Comme partout, soyez vigilants lors de vos retraits
Au-delà du choix de la machine, votre comportement devant l’écran est votre meilleure défense.
- Cachez toujours votre code PIN : Même si vous êtes seul, posez votre main libre au-dessus de celle qui tape le code. Les caméras de skimmers sont parfois de la taille d’une tête d’épingle. Sans le code PIN, leurs données volées ne servent à rien.
- Utilisez le sans-contact (NFC) : Si l’ATM affiche le logo des ondes (très fréquent sur les nouvelles machines BCA), utilisez Apple Pay, Google Pay ou posez simplement votre carte sur le lecteur. En évitant d’insérer physiquement la carte dans la fente, vous neutralisez totalement le risque de skimming.
- Activez les notifications : Comme je l’ai fait avec Wise, assurez-vous de recevoir une alerte en temps réel pour chaque dépense. Plus vite vous bloquez la carte, moins le préjudice est lourd.
- Gérez vos plafonds : Dans votre application bancaire, baissez vos plafonds de retrait journaliers au strict nécessaire. Si vous prévoyez de retirer 2,5 millions d’IDR, réglez votre plafond sur ce montant juste avant le retrait, puis redescendez-le à zéro ensuite.
Les frais de retrait à Bali : Le vrai coût de votre argent
C’est ici que beaucoup de voyageurs perdent entre 5 % et 10 % de leur budget sans s’en rendre compte. À Bali, vous payez généralement deux types de frais :
1. Les frais de la banque indonésienne (ATM Fee)
Contrairement à la France, beaucoup de banques à Bali facturent l’accès au distributeur. En 2026, la situation a évolué :
- Banques gratuites (ou presque) : BNI et BCA restent souvent les meilleures options pour éviter les frais fixes élevés. Elles sont fiables et leurs distributeurs sont présents partout, du sud de l’île jusqu’à Lovina. J’utilise BCA.
- Banques payantes : Des banques comme Mandiri ou CIMB Niaga peuvent désormais facturer entre 30 000 et 75 000 IDR (environ 2 € à 5 €) par retrait. Cela semble peu, mais sur dix retraits, vous payez 4 ou 5 poulets en frais bancaires.
- Le piège du plafond : La plupart des machines limitent le retrait à 2 500 000 IDR, voir moins, pour les billets de 100 000 IDR, et seulement 1 250 000 IDR pour les billets de 50 000 IDR. Essayez toujours de viser les machines « 100k » pour limiter le nombre de passages et donc les frais fixes.
2. Le piège de la « Conversion Dynamique » (DCC)

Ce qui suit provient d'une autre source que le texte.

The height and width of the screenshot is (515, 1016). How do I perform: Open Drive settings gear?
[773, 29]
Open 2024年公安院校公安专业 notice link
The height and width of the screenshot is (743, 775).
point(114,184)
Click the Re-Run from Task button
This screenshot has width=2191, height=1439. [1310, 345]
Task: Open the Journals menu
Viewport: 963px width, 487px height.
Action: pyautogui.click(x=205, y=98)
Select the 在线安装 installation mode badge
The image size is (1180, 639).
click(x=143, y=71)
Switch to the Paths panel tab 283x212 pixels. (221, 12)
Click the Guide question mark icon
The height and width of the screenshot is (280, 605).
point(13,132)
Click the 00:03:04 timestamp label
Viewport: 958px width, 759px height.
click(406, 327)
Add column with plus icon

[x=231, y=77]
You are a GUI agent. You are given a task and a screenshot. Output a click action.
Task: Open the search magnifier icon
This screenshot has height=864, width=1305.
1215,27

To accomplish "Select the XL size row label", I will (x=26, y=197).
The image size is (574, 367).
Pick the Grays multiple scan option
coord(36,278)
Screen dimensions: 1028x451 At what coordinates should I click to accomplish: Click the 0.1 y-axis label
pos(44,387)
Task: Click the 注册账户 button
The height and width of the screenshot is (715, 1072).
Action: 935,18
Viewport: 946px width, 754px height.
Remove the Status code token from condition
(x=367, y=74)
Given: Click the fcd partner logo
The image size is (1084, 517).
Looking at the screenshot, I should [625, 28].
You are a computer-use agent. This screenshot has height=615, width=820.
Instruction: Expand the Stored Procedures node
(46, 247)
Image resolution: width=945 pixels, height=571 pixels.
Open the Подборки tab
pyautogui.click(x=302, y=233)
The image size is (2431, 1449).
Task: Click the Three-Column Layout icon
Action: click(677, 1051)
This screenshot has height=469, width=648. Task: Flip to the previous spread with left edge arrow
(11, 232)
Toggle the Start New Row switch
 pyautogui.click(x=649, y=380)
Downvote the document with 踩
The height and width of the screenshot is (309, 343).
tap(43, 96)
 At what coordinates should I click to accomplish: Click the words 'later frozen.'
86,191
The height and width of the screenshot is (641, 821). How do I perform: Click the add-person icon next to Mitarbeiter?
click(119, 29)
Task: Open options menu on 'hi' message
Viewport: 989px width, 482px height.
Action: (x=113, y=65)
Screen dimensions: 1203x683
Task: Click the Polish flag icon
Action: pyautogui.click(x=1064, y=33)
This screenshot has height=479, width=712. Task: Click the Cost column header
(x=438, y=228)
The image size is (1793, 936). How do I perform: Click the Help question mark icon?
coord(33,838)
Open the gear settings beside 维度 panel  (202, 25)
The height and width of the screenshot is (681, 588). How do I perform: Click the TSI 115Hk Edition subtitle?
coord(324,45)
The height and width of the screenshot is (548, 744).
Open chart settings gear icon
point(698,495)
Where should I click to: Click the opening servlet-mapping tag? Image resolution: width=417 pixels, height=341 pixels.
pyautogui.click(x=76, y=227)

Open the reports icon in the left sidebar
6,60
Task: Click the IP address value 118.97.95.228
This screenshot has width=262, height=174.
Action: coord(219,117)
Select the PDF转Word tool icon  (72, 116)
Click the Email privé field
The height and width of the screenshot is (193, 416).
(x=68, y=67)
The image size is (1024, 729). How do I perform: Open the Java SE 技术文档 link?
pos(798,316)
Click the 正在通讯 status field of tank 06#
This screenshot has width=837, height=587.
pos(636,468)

C’est l’arnaque légale la plus courante. L’écran de l’ATM vous demandera : « Voulez-vous être facturé dans votre devise d’origine (EUR) ? ». Règle d’or : RÉPONDEZ TOUJOURS « NO » (ou « Without Conversion »). Si vous acceptez, l’ATM applique son propre taux de change, souvent 5 % plus cher que le taux réel du marché. En refusant, vous forcez l’ATM à facturer en Roupie (IDR), laissant votre banque (comme Wise) gérer la conversion au taux le plus juste.
3. Les frais de votre banque française
Si vous avez une banque traditionnelle (BNP, LCL, etc.), attendez-vous à payer environ 3 € fixes + 2 % de commission par retrait. Sur un voyage de deux semaines, cela peut représenter plus de 100 € de perte sèche. C’est pour cette raison qu’une carte de voyage dédiée est l’investissement le plus rentable pour votre séjour à Bali.